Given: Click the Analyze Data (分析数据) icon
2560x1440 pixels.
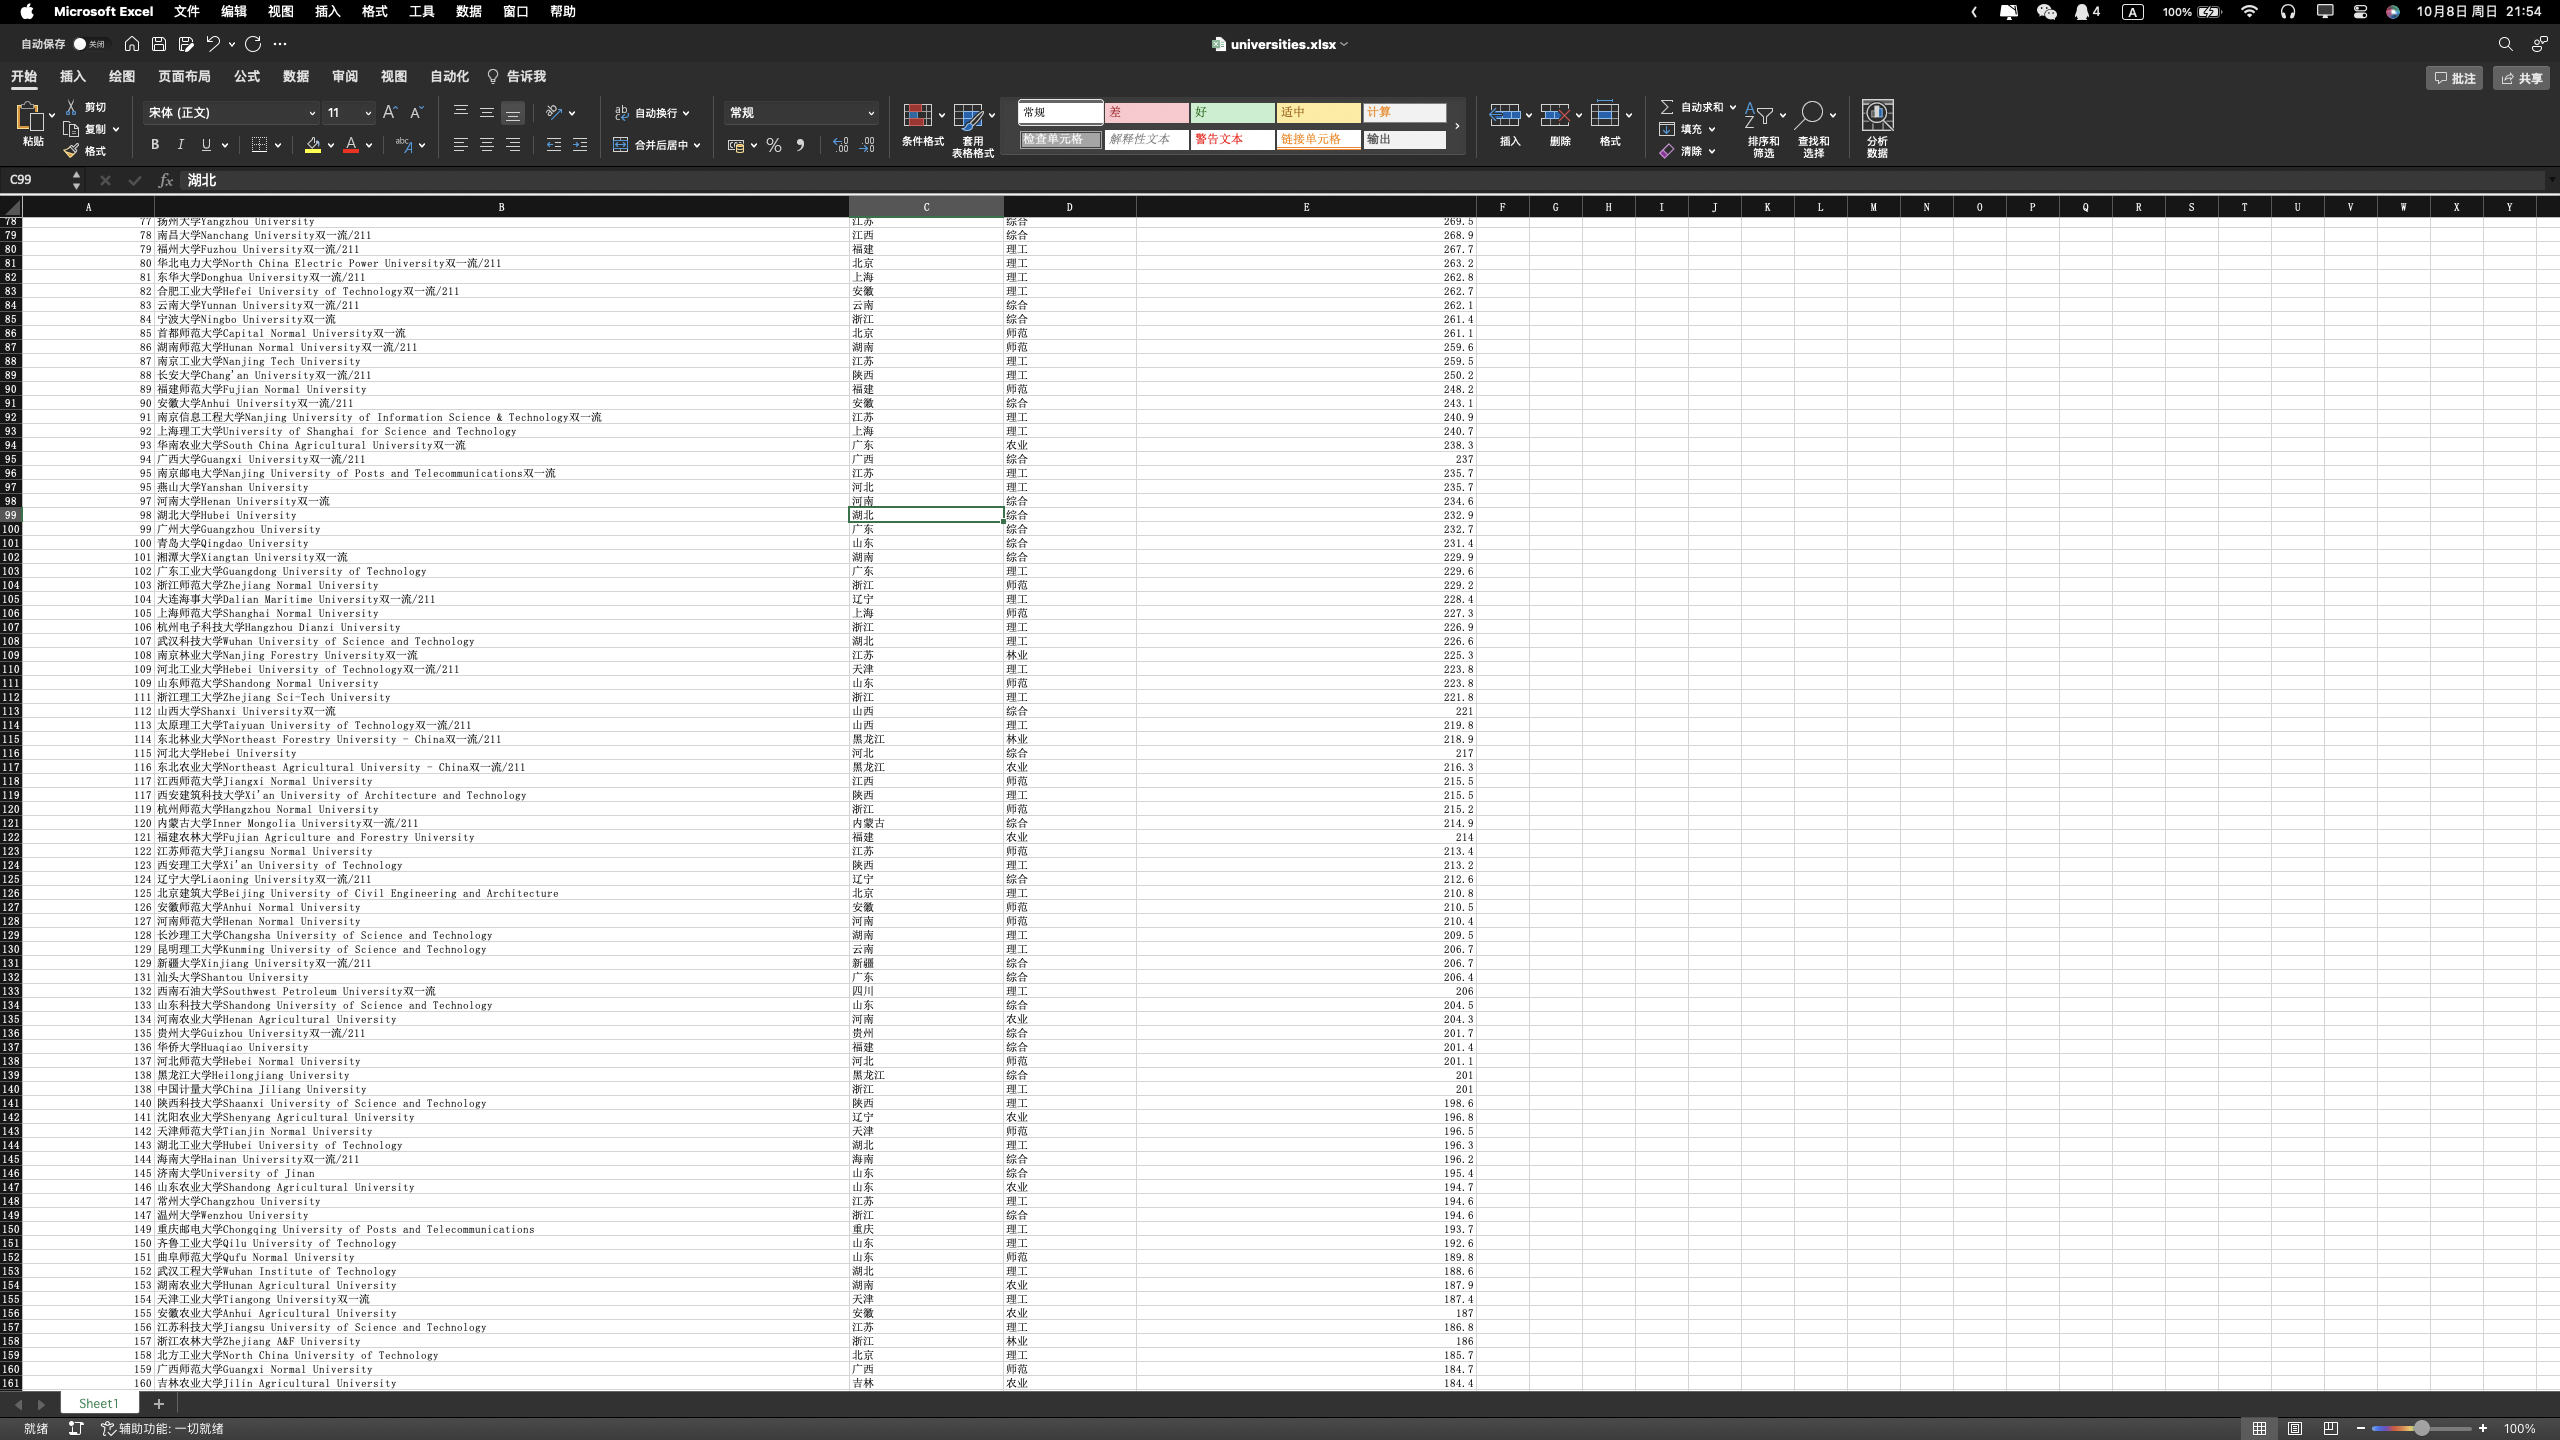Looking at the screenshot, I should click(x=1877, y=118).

--

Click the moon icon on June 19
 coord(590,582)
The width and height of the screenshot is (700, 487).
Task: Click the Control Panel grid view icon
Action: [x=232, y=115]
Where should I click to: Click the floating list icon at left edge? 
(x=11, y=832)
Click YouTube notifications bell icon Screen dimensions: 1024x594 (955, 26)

■ What you are asked to do ■
Copy verbatim the lines of the records from the one containing "Given: Click the Analyze Data (分析数据) icon" to the one containing "Looking at the", both included, and leave out the pictures.

■ Reply to the task ■
Given: Click the Analyze Data (分析数据) icon
2560x1440 pixels.
Looking at the screenshot, I should click(x=1877, y=118).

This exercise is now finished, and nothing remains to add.